Dan the Baker had grown so big, it needed its own space.
In April, Dan the Baker moved into a Grandview space that had most recently housed the French Loaf. The building came with much of the equipment Riesenberger needed, including cooling racks and stand mixers.
He added a steam-injected deck oven purchased from Spagio, which can cook a larger volume of breads and pastries, including different items on different decks.
"It allows for beautiful expansion of the bread," Riesenberger says. "Without it, the crust will form immediately. This gives the bread a beautiful, brown burnish."
These days, he's making between 100 to 200 loaves of bread each day, with an additional 200 or so pastries for farmers markets each weekend. Customers go crazy over his bacon-cheddar scones (made using Bluescreek Farm Meats' pepper bacon) and wild mushroom, ham and cheese croissants.

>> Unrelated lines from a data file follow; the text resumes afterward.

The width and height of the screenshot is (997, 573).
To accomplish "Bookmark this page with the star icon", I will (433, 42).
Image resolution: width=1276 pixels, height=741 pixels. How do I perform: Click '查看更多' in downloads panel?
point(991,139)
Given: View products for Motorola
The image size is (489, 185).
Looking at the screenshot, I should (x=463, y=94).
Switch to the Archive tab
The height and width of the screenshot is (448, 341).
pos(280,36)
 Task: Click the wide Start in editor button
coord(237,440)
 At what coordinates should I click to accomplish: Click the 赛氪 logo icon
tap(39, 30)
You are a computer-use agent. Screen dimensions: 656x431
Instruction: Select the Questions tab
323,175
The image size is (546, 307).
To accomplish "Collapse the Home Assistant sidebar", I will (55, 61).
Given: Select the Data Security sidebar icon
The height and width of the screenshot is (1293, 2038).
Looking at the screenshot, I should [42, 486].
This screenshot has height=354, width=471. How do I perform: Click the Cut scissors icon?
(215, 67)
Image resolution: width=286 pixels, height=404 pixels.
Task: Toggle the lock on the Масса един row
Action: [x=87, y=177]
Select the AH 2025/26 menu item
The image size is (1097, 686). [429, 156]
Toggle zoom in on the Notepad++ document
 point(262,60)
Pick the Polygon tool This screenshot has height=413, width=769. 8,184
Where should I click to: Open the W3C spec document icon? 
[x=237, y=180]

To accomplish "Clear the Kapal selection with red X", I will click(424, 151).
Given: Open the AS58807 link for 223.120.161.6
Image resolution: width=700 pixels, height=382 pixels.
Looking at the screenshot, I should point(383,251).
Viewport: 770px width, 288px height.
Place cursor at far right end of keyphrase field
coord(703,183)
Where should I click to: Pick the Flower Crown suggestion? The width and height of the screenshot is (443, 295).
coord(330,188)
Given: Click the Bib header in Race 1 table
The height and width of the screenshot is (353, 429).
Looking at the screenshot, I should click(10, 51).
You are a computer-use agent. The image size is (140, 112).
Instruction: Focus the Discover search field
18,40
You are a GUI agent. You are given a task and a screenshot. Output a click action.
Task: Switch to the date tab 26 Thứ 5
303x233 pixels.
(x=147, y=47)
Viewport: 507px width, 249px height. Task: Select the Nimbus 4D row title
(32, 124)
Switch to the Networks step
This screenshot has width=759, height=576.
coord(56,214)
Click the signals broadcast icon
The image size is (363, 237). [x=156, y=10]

For Mouton, he put together a light, European-style brunch menu that features traditional and rye croissants, mushroom puff pastries and smoked-salmon sandwiches.
In time, Riesenberger plans to expand his bakehouse to include a retail space and small cafe with espresso, pastries and sandwiches.
Then he'd like to expand his wholesale distribution area, even outside Columbus.
"But," Riesenberger says, "I still want it to feel really exclusive."